I hope the EA data/figures below lines up beneath the relevant year, when I press the post button.
OTHER ACTIVITIES (?).£2131…….£2026………£1936……..£1748………£7841.
I am still not sure what England Athletics contribute to the sport that did not exist before they were formed.
I can only think of the system of taxation, and I think they have done a great job in implementing that. I honestly did not think the sport would have been so naive as to accept it as it has.
Please to say my list of years and figures did line up when viewing on my laptop….however, figures looks ‘off set’ and difficult to read on my small Android phone screen.
I do find it odd that EA have already posted their expected significant increase in expected rising revenue from athletes Affiliation fees in the next 4 years…yet are happy to promote their forthcoming ‘Consolation’ nights around the country and On-Line surveys. I ask myself “Whats the point going to these now if, year on year, they just nod heads, smile,thank everyone for turning up,….and then simply ignore constructive views and objections ?
Both actions of consulting with “the stakeholders”, and showing themselves to be sustainable without government support in future are consistent with.
Such actions are required if they wish to keep receiving public money, and retain the freedom to do whatever they wish.
Sport England and the DCMS both play the same game when dealing with their own paymasters. It is a cultural thing within the professional sporting system which is funded by public money.
Meanwhile they all collectively complain about the wages of footballers which is a distraction to confuse the issue about value for money.
Important reminder about athlete registration (from England Athletics 29th Sept.)
The current rules regarding athlete registration have been in place since 1 April 2016 but would like to remind you the following guidance regarding the rules is available for the following people:
• Athletes (& parents of young athletes) – please see http://www.englandathletics.org/athlete-registration
• Team Managers – please see http://www.englandathletics.org/team-managers-and-athlete-registration
• Membership Secretaries – please see http://www.englandathletics.org/secretary-registration
• Coaches – please see http://www.englandathletics.org/coaches-and-athlete-registration
Event organisers – please see http://www.englandathletics.org/event-registration
England Athletics has also worked with competition providers to carry out registration checks at point of entry and after events, this is something we will continue to do.
We recommend you make yourself familiar with the information that is relevant to you and, where appropriate, draw the attention of others to the information that is relevant to them.
Clubs are a fundamental part of the sport and as such it is not possible for an individual to register with England Athletics other than through an affiliated club.

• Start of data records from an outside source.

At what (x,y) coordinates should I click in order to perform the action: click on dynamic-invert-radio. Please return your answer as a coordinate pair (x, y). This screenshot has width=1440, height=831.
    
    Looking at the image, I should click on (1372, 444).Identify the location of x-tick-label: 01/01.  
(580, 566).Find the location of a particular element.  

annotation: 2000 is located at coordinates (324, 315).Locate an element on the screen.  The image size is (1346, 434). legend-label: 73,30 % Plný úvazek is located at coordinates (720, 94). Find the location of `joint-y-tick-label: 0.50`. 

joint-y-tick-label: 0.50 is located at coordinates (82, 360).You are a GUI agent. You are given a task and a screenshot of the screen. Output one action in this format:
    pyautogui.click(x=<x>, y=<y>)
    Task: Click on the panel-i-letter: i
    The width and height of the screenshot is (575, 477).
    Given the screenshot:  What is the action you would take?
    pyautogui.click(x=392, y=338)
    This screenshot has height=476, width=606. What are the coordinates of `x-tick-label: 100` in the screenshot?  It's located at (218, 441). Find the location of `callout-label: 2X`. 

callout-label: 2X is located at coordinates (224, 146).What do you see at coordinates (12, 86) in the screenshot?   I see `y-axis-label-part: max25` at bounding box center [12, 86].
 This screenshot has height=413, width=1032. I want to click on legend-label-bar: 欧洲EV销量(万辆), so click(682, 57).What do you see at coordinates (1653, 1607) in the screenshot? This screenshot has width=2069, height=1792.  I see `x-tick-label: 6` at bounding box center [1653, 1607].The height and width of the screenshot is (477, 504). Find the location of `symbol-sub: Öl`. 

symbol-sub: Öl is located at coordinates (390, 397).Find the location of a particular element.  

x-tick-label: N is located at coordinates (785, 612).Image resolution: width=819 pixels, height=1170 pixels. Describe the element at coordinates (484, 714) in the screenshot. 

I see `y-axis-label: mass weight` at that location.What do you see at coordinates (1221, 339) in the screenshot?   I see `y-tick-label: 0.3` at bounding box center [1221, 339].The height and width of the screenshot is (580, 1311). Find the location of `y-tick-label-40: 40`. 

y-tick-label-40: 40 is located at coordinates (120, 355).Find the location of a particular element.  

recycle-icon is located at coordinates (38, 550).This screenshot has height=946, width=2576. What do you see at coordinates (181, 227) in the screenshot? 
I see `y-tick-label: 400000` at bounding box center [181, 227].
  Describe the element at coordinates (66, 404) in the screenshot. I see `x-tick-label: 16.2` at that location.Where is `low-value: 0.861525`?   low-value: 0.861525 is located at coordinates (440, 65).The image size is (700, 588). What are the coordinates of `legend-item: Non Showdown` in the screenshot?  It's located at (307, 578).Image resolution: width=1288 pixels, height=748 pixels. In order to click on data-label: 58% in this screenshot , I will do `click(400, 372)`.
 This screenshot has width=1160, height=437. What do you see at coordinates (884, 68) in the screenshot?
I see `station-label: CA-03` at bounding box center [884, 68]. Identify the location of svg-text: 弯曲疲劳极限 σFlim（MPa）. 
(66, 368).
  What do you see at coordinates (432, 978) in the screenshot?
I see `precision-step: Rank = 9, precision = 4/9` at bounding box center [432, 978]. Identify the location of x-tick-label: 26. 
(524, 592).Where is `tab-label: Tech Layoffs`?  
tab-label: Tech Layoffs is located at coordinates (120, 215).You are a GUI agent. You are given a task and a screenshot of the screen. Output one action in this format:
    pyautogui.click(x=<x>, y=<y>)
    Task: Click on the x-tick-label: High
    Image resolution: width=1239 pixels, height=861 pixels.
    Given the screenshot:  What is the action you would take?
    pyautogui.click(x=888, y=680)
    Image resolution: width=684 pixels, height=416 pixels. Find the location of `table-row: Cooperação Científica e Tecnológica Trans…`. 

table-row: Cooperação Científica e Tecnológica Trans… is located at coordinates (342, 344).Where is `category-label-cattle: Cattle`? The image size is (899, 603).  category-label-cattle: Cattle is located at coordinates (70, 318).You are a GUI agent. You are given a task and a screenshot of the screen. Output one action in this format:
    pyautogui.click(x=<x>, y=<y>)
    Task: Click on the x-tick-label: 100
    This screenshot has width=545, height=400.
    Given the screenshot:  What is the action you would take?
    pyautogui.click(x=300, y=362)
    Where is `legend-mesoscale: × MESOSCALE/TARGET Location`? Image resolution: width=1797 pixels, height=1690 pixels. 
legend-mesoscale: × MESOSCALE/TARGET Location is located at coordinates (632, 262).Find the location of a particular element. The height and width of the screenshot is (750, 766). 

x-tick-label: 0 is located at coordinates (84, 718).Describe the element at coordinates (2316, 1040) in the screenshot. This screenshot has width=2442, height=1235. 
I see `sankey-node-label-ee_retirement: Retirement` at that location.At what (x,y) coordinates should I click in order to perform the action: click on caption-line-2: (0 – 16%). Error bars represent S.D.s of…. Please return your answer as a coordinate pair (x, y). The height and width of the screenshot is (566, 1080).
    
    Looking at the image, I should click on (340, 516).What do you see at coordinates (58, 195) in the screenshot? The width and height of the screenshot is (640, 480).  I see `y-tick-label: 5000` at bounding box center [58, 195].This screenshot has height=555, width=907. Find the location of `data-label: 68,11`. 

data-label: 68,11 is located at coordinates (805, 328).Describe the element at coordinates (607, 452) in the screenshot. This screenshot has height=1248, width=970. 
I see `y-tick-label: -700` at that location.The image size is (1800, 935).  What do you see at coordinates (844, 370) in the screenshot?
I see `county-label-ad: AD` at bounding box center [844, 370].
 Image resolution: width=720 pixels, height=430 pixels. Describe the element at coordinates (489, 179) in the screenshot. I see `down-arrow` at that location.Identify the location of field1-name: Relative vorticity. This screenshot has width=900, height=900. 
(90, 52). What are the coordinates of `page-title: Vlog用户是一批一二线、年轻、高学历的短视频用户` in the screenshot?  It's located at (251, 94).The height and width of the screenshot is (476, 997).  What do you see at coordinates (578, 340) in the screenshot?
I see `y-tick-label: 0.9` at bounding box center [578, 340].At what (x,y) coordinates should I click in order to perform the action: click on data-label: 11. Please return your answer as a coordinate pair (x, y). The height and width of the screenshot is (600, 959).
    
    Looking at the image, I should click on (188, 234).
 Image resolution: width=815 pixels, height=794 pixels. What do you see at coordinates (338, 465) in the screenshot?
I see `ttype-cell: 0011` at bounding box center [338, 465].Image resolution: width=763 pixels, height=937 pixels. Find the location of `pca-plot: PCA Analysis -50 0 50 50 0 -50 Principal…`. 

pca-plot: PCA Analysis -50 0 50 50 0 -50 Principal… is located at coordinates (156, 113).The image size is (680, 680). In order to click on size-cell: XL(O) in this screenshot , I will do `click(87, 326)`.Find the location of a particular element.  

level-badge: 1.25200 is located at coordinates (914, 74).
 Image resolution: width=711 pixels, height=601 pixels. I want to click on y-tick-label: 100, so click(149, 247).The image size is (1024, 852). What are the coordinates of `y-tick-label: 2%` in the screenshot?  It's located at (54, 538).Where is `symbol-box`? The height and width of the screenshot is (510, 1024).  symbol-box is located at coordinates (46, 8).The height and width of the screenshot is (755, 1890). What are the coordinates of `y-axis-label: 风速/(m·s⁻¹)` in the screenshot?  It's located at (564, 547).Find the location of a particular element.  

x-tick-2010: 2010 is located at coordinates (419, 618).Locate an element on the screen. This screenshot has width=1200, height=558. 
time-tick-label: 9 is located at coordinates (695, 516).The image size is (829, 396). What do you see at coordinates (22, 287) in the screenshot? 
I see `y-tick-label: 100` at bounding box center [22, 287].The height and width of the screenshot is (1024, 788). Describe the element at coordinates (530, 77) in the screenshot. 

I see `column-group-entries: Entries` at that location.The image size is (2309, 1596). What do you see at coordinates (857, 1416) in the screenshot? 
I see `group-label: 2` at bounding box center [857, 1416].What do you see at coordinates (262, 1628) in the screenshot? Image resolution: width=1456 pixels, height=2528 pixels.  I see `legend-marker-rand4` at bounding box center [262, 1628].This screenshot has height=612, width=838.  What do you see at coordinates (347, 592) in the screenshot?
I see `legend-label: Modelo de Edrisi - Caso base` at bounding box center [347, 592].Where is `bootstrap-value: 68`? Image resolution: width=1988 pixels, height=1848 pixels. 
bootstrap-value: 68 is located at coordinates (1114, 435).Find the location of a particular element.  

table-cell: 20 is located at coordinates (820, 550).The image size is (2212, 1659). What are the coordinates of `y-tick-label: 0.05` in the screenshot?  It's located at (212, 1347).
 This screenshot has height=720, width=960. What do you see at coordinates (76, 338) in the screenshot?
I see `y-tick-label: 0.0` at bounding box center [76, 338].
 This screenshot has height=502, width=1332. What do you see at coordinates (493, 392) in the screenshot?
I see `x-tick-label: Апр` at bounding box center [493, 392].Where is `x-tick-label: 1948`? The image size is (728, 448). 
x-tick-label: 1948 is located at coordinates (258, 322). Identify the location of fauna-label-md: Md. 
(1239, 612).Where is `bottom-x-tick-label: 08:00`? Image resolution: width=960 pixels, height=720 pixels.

I do get the sense that fewer and fewer people are standing up for England Athletics.
The only person I spoke with, who stood up for England Athletics this summer turned out to be on of their own directors, much to my surprise. I wish I had known that during our conversaton in Kingston on 2nd July.
As far as I can tell, All the UKA rules which are designed to prop up the failing system (as opposed to those traditional athletic rules designed to ensure fairness in competition), are being flouted.
Not sure what is going to be most welcomed next April. The job cuts, or the fact that nobody involved in athletics is going to notice them.